• REQUIREMENT
Say how many lines in the entries below mention "screenshot", with no other words.

• RECORDS TO USE
Segment Open
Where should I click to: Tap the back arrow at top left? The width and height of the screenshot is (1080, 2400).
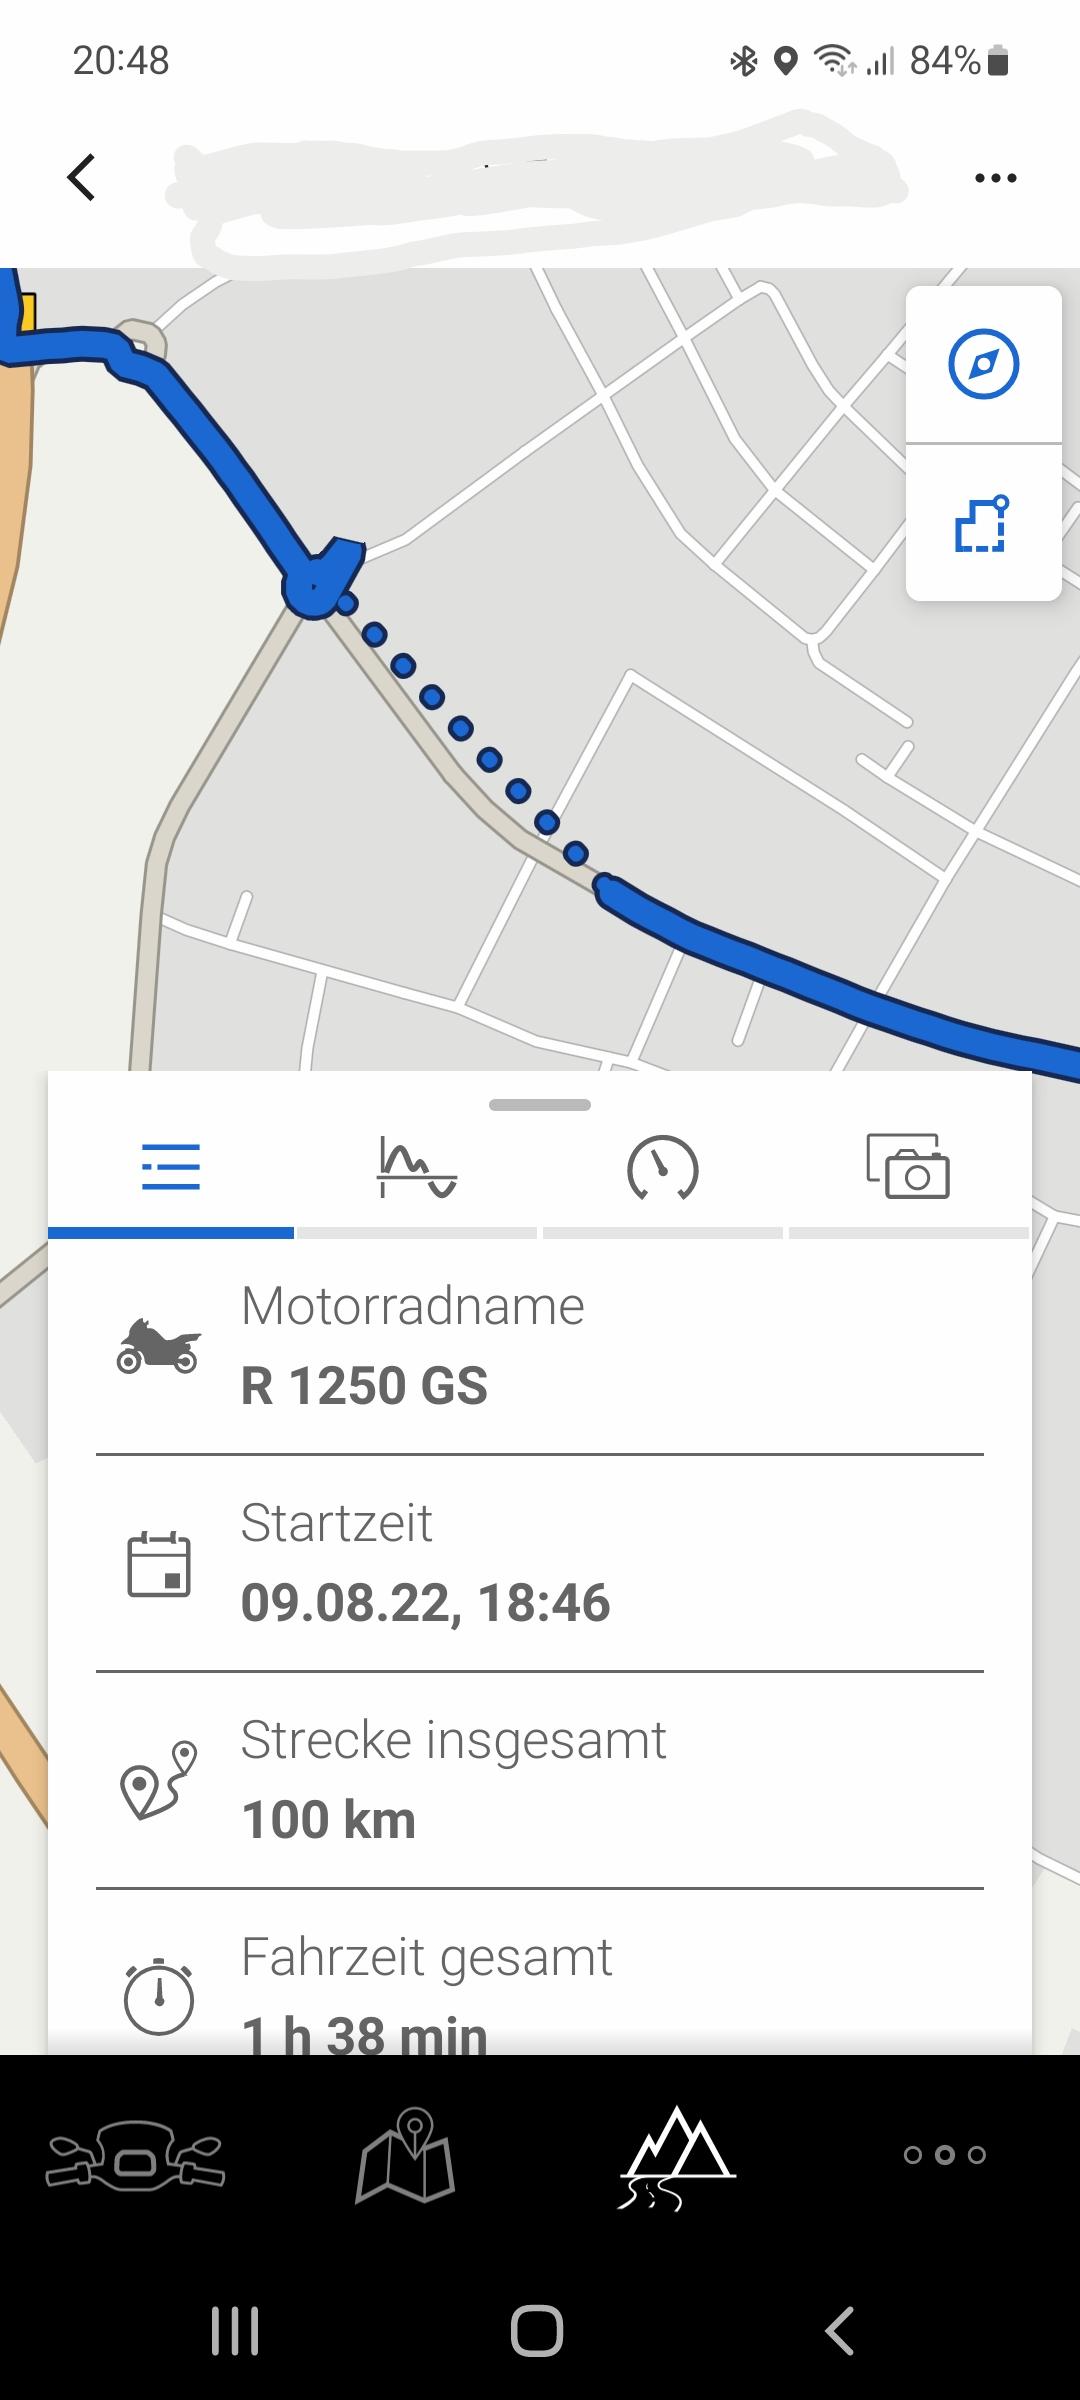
Segment Closed
Segment Open
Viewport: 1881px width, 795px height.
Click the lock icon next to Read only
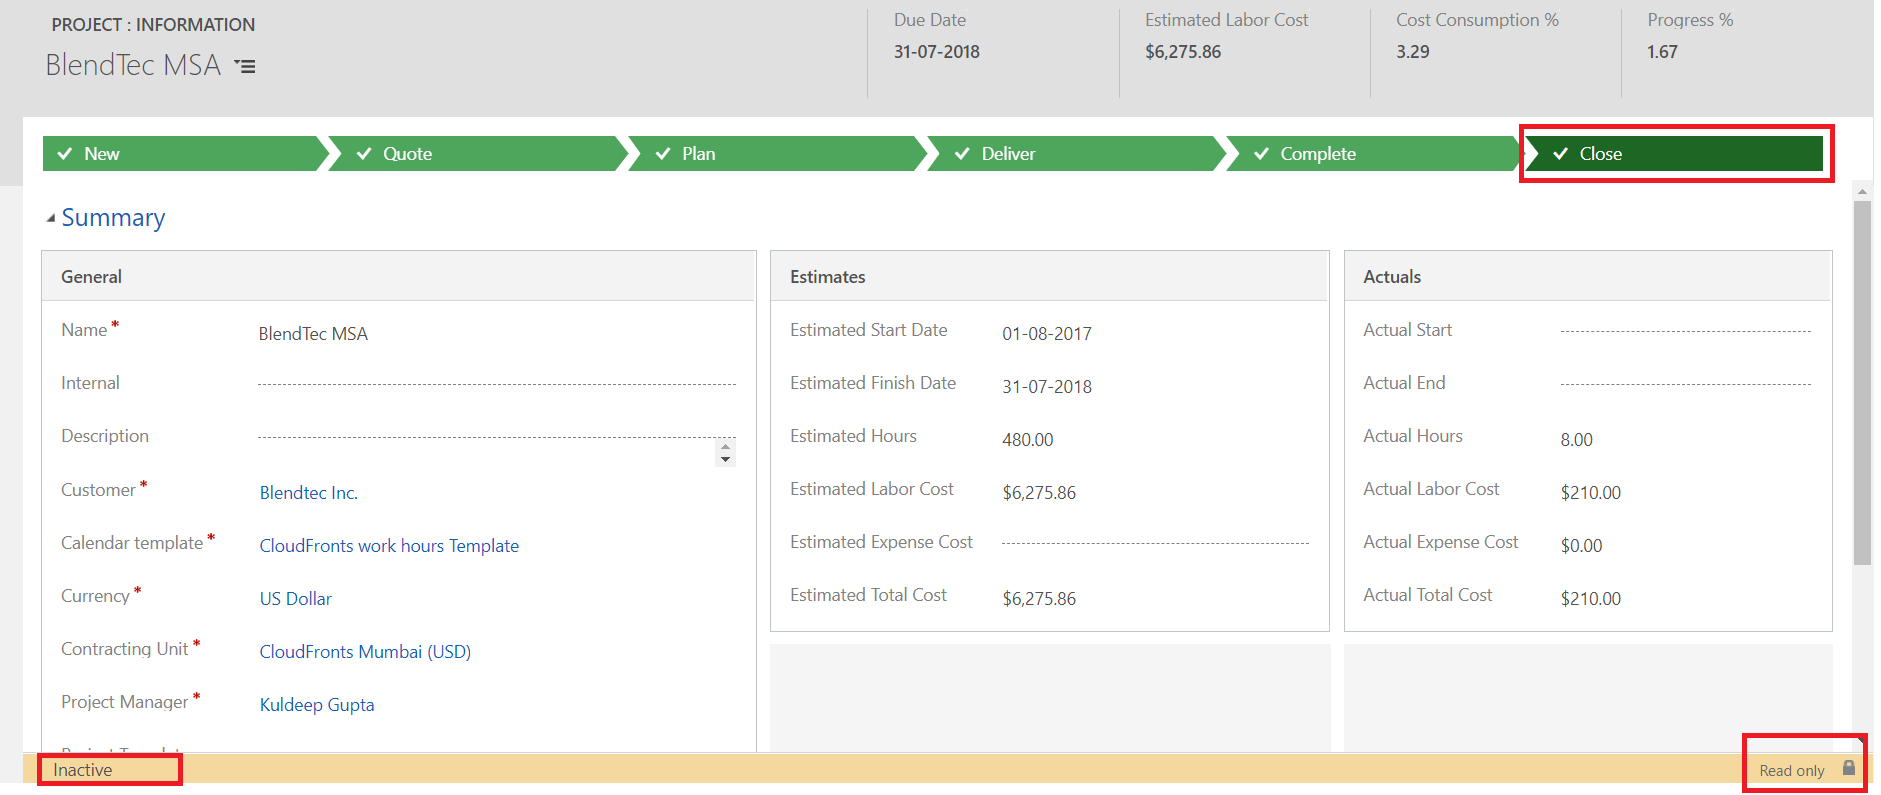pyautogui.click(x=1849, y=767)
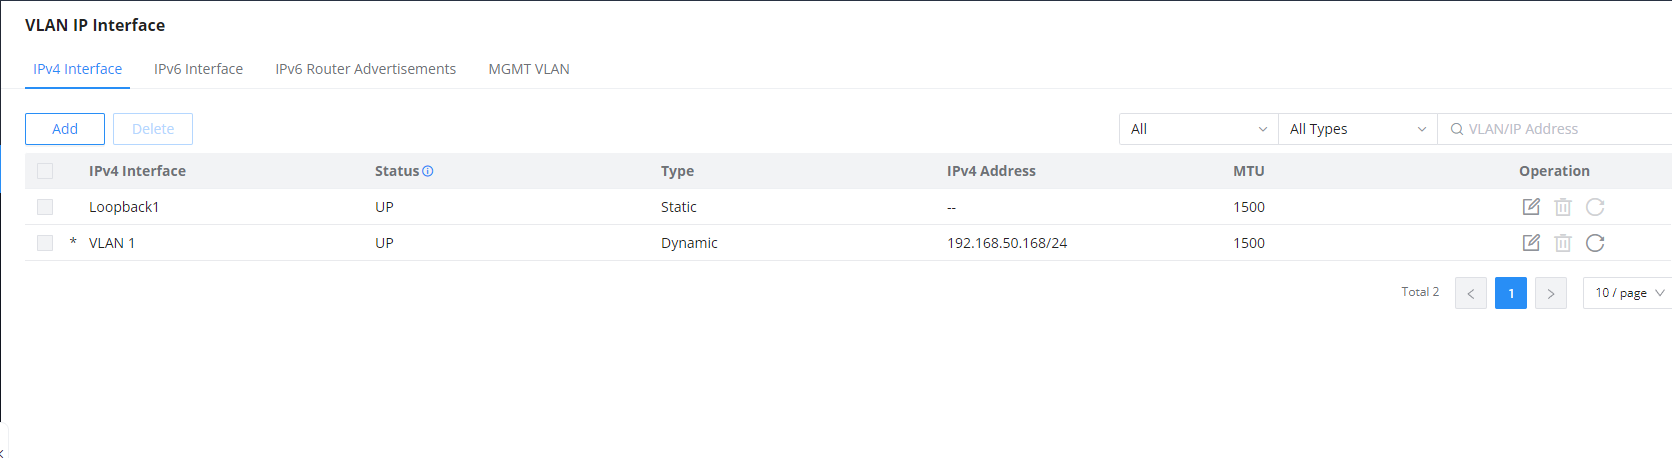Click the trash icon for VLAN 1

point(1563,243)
Segment Closed
Segment Open
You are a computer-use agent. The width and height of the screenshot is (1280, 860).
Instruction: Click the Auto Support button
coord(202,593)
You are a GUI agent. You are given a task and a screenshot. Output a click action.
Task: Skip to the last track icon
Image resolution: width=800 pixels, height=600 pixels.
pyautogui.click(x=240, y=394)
Segment Closed
• EXERCISE SOLUTION
3